Angola ruling party sweeps elections

September 08, 2012 05:59 pm | Updated 05:59 pm IST - Luanda

Angolans queue at a voting station in Kicolo on August 31, 2012.

Angolans queue at a voting station in Kicolo on August 31, 2012.

Angola’s ruling MPLA party has swept the general elections with 71.8 per cent of the vote, ensuring that President Jose Eduardo dos Santos will remain in the post he has held since 1979.

Official results released by the National Election Commission late Friday showed the main opposition party, UNITA, received 18.6 per cent of ballots, fairing better than in 2008 polls when it received only about 10 per cent.

The People’s Movement for the Liberation of Angola (MPLA) will have 175 seats in parliament, while UNITA will have 32. Three smaller parties will share the remaining 13 seats.

The domination by the 70-year-old dos Santos and his party was expected.

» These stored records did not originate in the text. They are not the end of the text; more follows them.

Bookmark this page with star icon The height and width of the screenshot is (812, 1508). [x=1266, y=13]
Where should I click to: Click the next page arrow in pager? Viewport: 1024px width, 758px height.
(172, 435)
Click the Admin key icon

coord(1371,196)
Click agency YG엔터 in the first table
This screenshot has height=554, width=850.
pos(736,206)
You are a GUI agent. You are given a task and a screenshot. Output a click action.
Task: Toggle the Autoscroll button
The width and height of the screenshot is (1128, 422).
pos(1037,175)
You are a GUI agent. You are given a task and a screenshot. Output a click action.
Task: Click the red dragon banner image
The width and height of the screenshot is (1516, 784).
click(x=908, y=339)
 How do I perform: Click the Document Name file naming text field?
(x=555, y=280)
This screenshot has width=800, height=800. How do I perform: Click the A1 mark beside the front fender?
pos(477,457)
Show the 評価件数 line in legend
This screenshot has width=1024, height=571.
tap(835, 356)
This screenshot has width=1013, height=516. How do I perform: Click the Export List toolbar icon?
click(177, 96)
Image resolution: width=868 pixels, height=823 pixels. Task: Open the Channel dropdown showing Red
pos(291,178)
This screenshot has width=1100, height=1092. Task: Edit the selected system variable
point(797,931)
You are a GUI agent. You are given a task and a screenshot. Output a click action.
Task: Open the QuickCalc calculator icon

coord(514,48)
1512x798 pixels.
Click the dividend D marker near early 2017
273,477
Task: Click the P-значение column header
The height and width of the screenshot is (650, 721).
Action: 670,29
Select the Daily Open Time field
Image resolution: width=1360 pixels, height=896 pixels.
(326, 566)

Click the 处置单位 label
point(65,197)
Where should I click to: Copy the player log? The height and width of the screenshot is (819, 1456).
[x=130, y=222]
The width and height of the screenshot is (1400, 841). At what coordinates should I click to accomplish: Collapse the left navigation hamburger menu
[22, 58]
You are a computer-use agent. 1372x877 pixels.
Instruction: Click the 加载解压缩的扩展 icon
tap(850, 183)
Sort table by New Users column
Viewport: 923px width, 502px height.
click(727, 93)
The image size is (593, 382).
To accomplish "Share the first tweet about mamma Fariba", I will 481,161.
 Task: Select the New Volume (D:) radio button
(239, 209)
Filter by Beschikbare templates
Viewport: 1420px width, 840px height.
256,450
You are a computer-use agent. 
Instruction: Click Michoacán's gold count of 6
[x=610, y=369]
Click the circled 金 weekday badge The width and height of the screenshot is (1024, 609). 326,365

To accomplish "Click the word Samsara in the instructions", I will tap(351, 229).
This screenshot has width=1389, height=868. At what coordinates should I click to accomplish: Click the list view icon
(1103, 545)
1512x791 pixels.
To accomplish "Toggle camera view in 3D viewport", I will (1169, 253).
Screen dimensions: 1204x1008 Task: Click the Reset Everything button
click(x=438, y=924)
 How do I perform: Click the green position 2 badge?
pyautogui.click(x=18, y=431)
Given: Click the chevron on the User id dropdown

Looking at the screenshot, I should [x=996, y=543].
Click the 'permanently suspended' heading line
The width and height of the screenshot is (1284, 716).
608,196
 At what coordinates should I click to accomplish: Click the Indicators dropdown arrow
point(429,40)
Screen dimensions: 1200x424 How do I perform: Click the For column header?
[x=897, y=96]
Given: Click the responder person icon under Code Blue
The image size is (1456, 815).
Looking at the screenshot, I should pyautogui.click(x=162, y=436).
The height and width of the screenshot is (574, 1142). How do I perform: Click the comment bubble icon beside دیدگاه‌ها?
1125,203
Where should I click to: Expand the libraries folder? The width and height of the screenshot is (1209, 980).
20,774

He will be sworn in for a five-year term within 15 days, election commission officials said.

These were only the third elections for the southern African nation of 19 million people since independence from Portugal in 1975.

The vote in 1992 sparked a second wave of Angola’s lengthy civil war, which began just before the colonial power left, and ended in 2002.

Angola is experiencing a massive economic boom, owing to revenue from oil. However, observers have warned that while a small elite is prospering, the majority of the country remains mired in abject poverty.

Most young people are out of work and infrastructure development outside the capital is very limited.